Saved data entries
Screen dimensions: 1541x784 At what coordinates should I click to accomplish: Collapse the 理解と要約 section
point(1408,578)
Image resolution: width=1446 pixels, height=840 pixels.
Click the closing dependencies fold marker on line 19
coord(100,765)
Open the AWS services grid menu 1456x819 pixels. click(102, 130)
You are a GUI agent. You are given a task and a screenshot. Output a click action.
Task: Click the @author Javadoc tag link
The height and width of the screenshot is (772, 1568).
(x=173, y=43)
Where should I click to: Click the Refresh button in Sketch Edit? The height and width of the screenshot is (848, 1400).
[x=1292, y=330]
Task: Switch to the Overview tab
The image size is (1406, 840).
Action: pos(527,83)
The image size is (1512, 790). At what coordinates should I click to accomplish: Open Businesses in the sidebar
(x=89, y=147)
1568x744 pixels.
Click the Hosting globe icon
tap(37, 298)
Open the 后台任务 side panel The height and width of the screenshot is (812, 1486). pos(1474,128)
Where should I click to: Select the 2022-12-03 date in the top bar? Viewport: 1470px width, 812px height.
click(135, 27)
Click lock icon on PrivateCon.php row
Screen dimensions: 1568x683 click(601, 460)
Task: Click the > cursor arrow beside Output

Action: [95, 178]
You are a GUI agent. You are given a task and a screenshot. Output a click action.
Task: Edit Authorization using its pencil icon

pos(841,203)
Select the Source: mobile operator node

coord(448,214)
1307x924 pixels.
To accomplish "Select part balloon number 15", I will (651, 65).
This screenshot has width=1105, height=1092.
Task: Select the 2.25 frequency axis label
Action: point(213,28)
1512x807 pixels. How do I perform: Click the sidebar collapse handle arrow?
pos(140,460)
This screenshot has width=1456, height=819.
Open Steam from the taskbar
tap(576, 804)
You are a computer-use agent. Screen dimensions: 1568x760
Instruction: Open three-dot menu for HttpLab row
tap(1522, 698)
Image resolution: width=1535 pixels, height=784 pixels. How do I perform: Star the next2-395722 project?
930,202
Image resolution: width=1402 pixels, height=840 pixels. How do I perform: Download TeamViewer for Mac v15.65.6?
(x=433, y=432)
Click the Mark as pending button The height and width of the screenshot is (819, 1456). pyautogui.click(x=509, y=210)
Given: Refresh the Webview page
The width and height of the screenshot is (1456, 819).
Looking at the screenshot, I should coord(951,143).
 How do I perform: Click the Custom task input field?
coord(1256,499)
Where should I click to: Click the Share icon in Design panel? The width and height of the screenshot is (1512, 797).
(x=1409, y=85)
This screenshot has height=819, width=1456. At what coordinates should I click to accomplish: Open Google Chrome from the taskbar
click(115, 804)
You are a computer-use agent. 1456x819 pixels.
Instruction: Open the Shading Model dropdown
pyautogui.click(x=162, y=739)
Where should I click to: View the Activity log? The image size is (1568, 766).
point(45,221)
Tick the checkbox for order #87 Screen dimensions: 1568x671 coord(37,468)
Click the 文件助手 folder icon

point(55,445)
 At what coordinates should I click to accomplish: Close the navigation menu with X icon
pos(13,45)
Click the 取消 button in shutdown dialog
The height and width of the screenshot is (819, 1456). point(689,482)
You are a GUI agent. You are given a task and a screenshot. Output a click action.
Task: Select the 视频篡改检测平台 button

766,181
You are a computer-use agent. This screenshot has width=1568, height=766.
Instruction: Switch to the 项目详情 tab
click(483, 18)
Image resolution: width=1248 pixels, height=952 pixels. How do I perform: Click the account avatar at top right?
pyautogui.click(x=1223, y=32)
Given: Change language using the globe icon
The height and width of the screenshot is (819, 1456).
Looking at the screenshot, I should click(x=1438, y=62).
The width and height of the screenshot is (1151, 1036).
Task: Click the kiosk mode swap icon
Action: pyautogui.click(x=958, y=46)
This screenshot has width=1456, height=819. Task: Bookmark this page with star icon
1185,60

(What to produce):
From the lines above, copy those that contain the word "computer".

(Solution):
You are a computer-use agent. Screen dimensions: 1568x760
You are a computer-use agent. 1456x819 pixels.
You are a computer-use agent. This screenshot has width=1568, height=766.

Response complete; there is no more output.